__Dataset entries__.
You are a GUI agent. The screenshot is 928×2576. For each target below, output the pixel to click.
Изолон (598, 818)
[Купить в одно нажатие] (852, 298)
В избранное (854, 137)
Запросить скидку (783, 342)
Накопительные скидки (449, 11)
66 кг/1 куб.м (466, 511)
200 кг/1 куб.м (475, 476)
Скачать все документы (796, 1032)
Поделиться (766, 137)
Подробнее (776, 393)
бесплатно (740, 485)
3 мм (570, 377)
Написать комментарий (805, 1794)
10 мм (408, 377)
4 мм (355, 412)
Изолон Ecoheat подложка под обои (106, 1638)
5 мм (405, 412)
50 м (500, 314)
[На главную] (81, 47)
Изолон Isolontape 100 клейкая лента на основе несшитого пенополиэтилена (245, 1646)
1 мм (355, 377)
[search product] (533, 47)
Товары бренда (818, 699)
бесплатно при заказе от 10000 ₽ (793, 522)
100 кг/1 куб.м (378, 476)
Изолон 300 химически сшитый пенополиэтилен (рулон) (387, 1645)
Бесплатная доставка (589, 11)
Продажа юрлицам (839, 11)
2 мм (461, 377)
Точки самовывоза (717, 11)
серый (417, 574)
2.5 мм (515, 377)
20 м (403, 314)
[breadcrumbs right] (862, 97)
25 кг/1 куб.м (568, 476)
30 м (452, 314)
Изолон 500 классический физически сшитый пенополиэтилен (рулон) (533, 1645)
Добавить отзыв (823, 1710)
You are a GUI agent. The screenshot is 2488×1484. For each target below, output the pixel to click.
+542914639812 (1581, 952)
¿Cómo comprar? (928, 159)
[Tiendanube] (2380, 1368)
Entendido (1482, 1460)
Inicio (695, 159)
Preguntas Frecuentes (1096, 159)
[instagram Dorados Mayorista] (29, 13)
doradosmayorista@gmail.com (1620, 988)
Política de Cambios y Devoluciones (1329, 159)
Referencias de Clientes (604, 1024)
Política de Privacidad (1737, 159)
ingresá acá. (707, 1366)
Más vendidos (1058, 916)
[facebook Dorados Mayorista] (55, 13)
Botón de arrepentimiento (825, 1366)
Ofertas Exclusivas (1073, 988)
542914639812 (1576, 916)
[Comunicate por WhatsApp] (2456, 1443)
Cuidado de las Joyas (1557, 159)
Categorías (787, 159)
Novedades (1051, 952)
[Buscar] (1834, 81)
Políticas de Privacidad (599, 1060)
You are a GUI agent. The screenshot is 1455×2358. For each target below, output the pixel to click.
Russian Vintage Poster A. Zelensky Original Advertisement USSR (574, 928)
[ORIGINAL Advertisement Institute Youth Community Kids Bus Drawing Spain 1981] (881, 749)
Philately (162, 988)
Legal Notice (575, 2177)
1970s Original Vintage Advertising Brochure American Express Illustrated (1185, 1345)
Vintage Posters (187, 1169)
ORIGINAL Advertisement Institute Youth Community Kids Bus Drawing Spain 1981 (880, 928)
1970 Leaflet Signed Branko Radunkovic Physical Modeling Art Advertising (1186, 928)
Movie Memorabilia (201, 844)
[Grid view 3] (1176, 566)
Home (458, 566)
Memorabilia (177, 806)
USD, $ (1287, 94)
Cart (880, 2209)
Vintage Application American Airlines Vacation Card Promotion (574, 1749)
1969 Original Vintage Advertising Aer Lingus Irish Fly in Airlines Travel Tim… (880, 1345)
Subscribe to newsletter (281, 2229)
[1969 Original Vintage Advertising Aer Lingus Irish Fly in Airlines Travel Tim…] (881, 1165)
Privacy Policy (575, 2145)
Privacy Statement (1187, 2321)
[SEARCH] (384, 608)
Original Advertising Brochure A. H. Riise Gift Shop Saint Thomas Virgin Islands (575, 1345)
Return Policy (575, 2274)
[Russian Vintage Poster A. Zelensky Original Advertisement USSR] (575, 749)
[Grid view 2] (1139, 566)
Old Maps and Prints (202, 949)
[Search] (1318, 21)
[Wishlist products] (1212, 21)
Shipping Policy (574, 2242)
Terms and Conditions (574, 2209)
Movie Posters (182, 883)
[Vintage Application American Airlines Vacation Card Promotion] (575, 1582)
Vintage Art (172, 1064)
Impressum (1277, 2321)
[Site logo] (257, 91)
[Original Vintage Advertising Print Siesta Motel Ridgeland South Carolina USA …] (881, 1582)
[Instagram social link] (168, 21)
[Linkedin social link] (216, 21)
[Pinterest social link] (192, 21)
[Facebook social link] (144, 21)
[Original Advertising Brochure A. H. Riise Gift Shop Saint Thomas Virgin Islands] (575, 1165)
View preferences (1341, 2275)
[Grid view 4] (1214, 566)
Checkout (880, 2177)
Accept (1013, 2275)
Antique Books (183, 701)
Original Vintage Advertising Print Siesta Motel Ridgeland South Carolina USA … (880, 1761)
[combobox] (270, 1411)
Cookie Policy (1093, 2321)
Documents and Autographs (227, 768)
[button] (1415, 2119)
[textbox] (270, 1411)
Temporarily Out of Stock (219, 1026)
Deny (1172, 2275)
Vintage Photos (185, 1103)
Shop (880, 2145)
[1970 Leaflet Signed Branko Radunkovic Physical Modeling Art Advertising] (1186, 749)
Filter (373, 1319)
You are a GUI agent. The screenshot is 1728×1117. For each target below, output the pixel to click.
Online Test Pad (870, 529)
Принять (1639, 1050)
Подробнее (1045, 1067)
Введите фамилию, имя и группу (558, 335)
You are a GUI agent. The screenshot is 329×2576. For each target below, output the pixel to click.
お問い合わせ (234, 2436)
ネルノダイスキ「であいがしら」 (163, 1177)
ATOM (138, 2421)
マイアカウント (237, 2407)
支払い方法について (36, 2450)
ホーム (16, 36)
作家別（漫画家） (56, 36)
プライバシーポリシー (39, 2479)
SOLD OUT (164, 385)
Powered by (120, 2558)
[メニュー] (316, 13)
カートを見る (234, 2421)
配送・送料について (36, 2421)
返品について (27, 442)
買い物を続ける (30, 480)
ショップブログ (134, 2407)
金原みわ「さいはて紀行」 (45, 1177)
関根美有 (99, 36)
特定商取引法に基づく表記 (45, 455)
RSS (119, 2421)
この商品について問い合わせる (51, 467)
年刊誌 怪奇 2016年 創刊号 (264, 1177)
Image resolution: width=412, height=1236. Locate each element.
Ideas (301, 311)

__Problem description__. Where a line in the entries holds the word "Policy", copy that line.

__Expected output__.
Privacy Policy (575, 2145)
Return Policy (575, 2274)
Shipping Policy (574, 2242)
Cookie Policy (1093, 2321)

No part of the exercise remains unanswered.